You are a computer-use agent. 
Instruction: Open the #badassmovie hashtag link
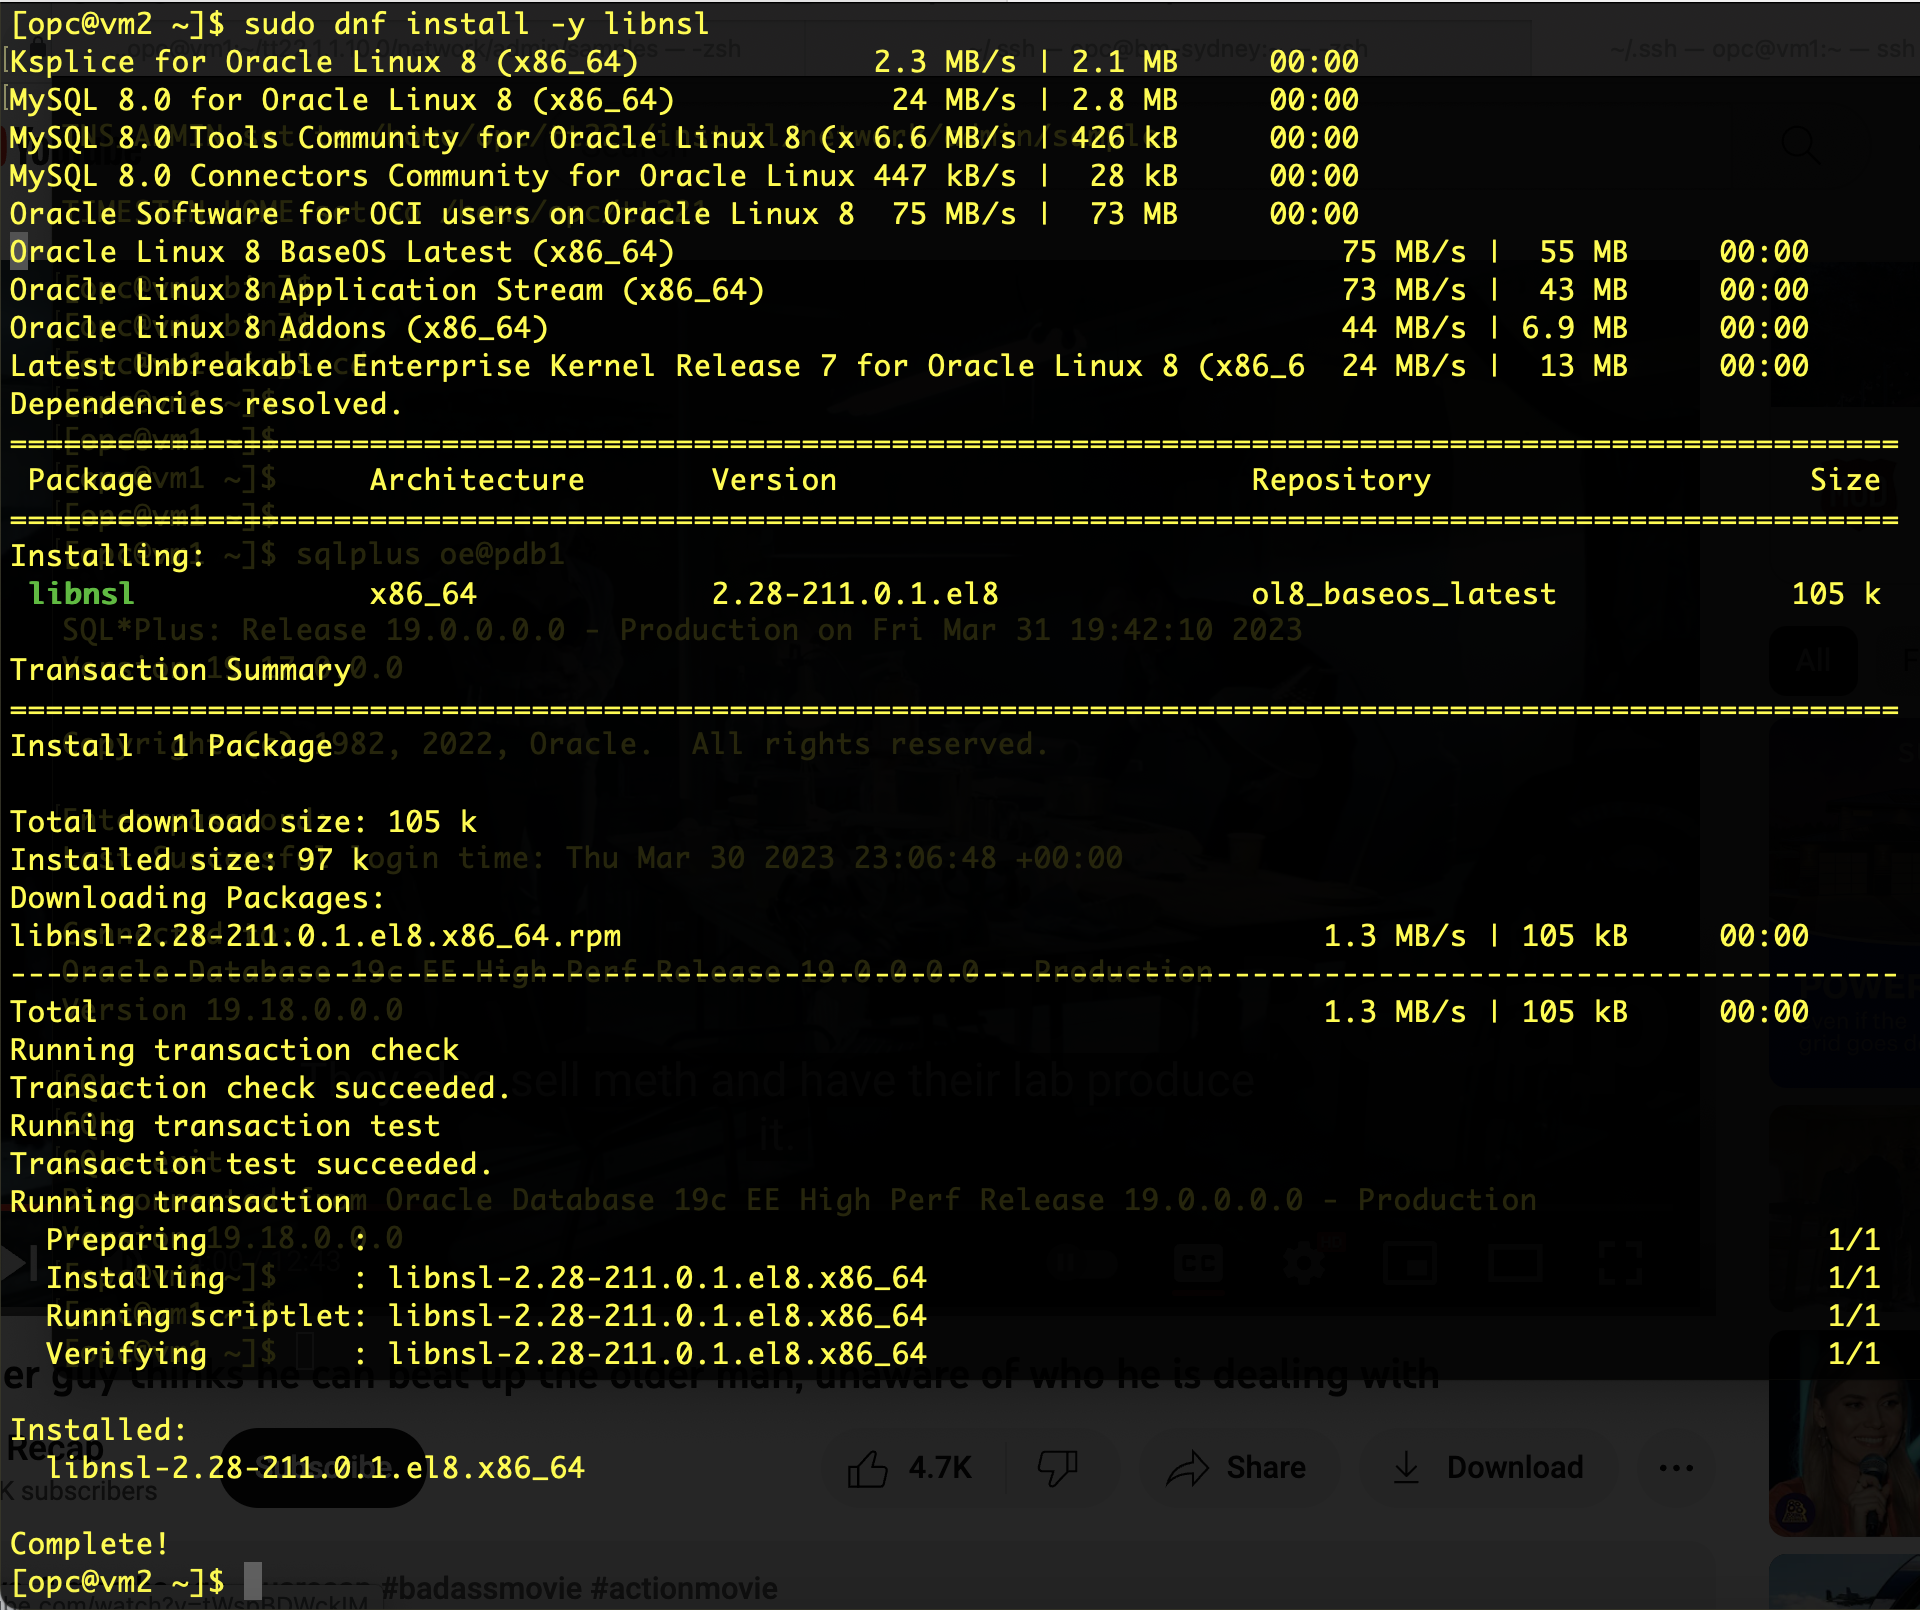pyautogui.click(x=481, y=1588)
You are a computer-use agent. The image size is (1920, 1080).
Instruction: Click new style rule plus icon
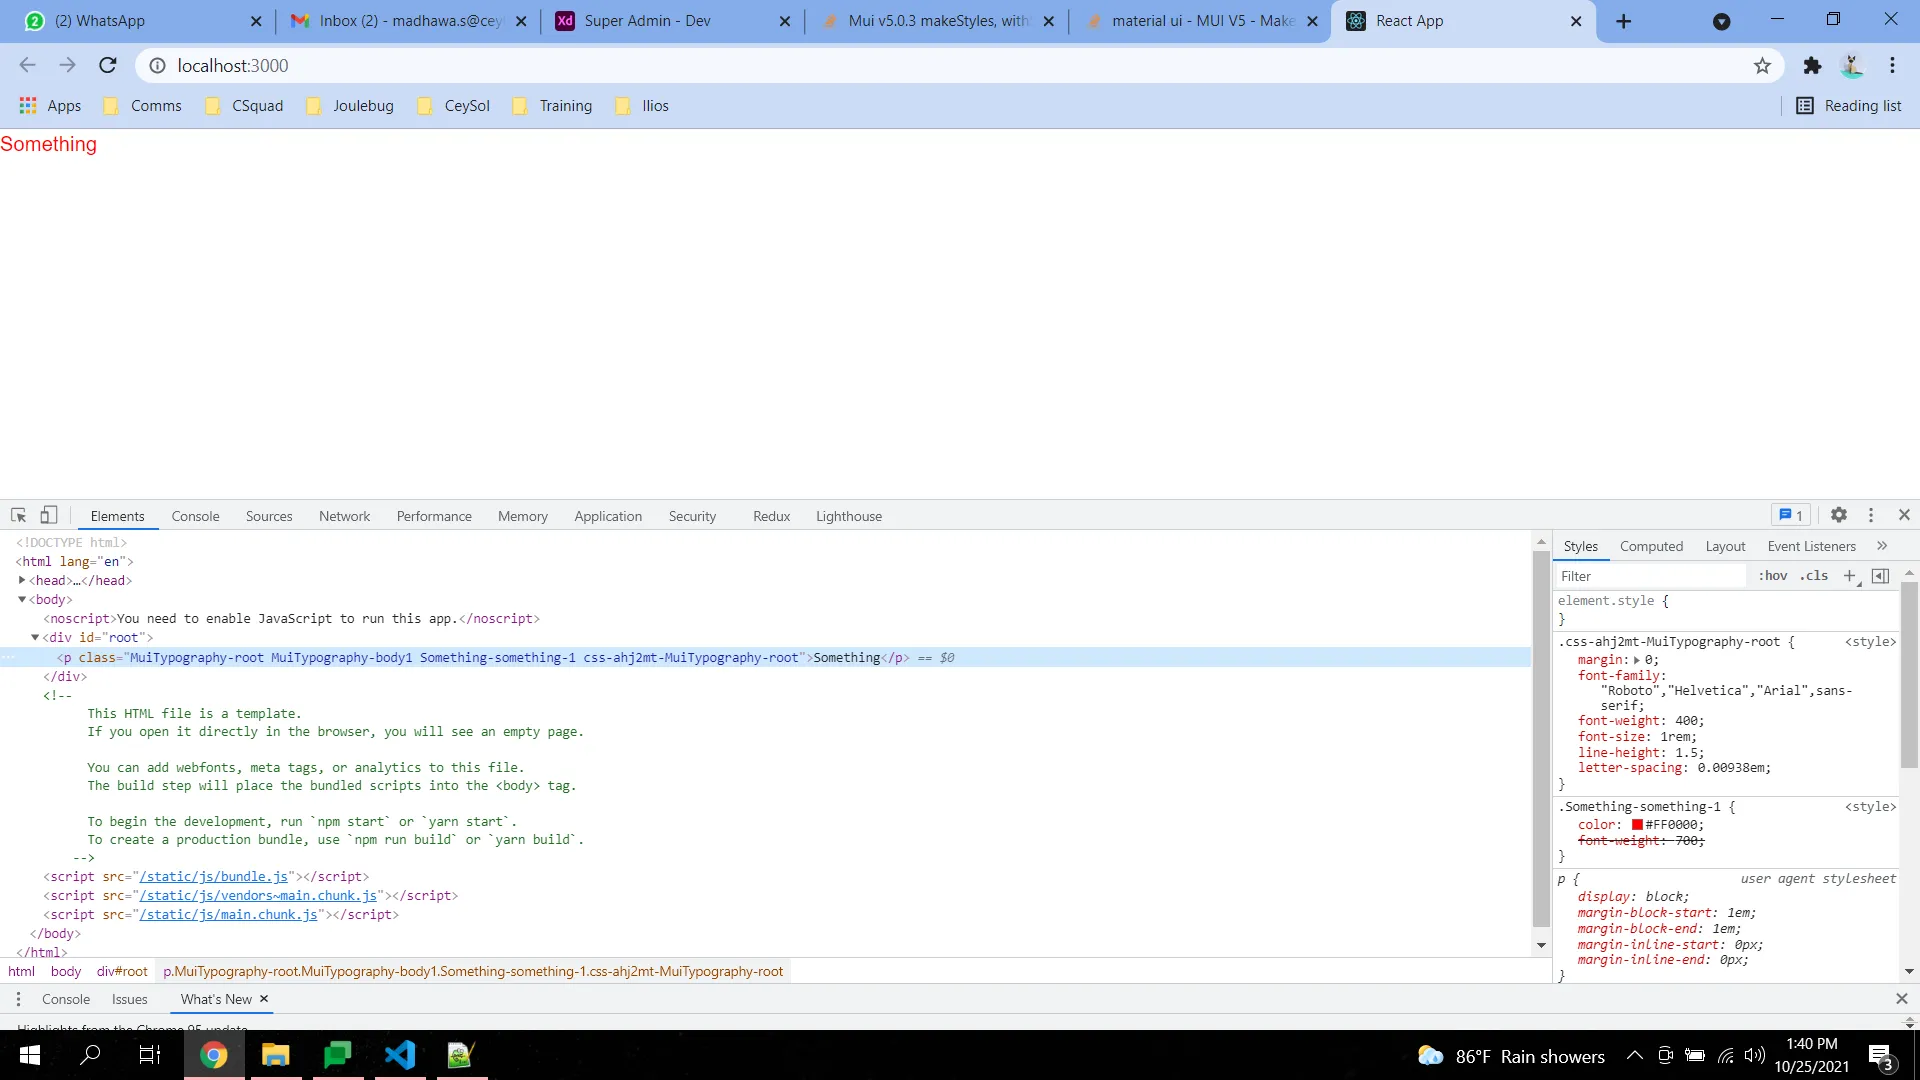click(x=1849, y=576)
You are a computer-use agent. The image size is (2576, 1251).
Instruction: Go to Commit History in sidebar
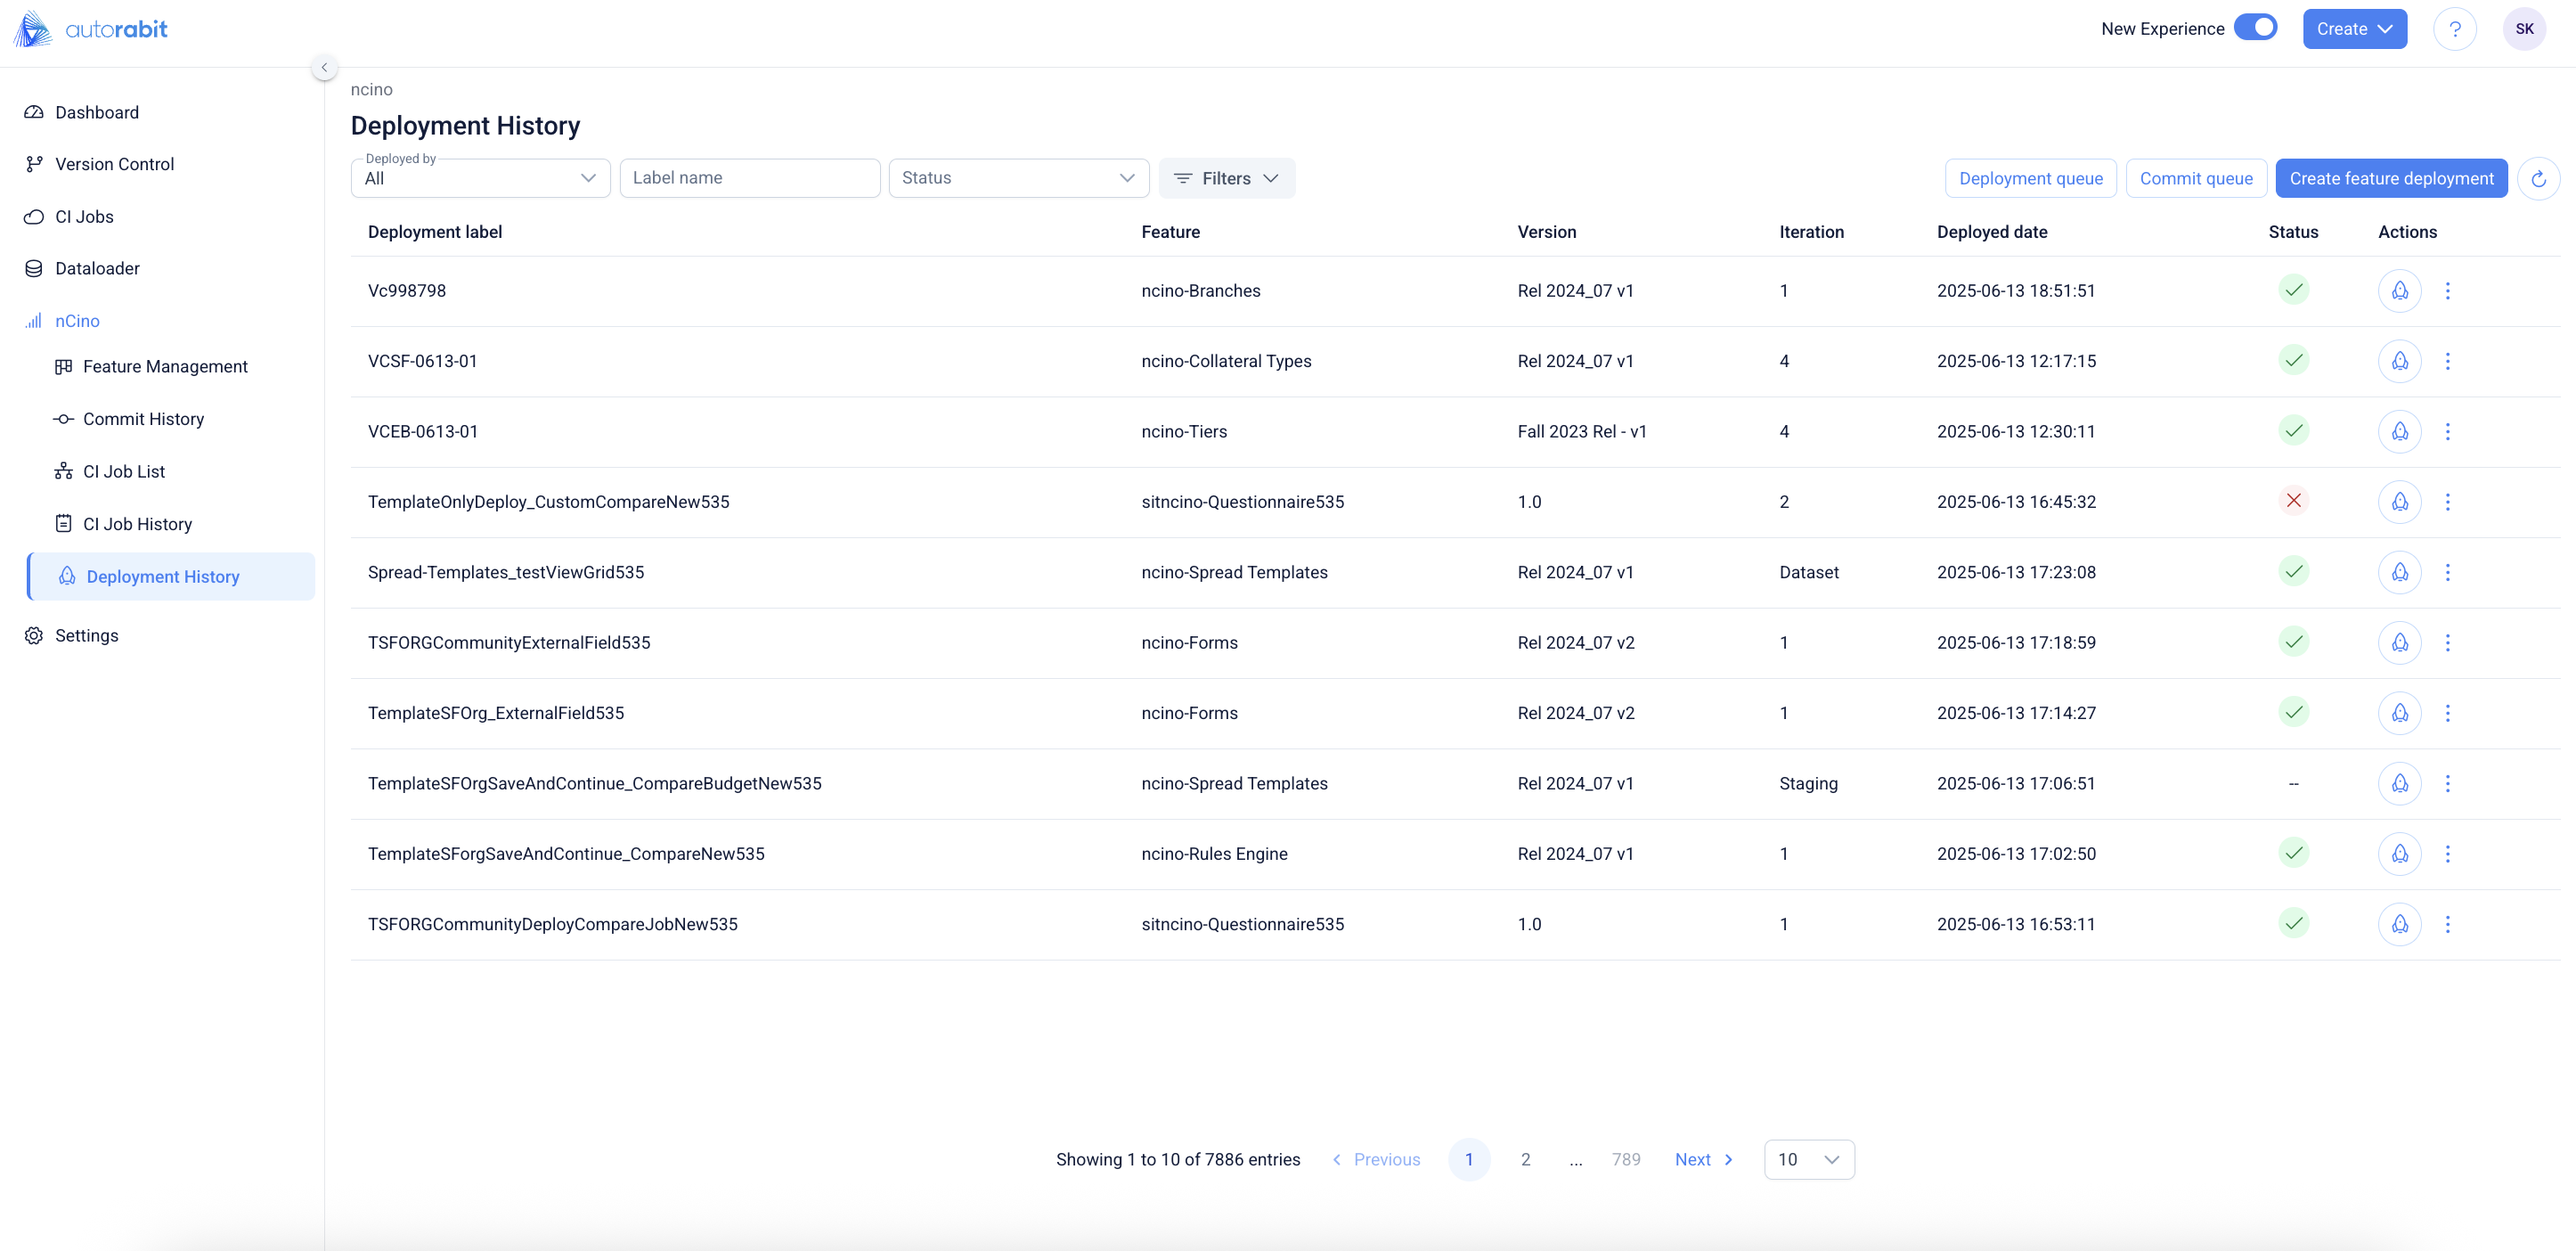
━━━━━━━━━━
PROBLEM TO WORK ON: For every line in the data above that holds "computer", return the line itself.

SOLUTION TO THE EXERCISE:
You are a computer-use agent. 
You are a computer-use agent. The image size is (1920, 1080).
You are a computer-use agent. The image size is (2576, 1251).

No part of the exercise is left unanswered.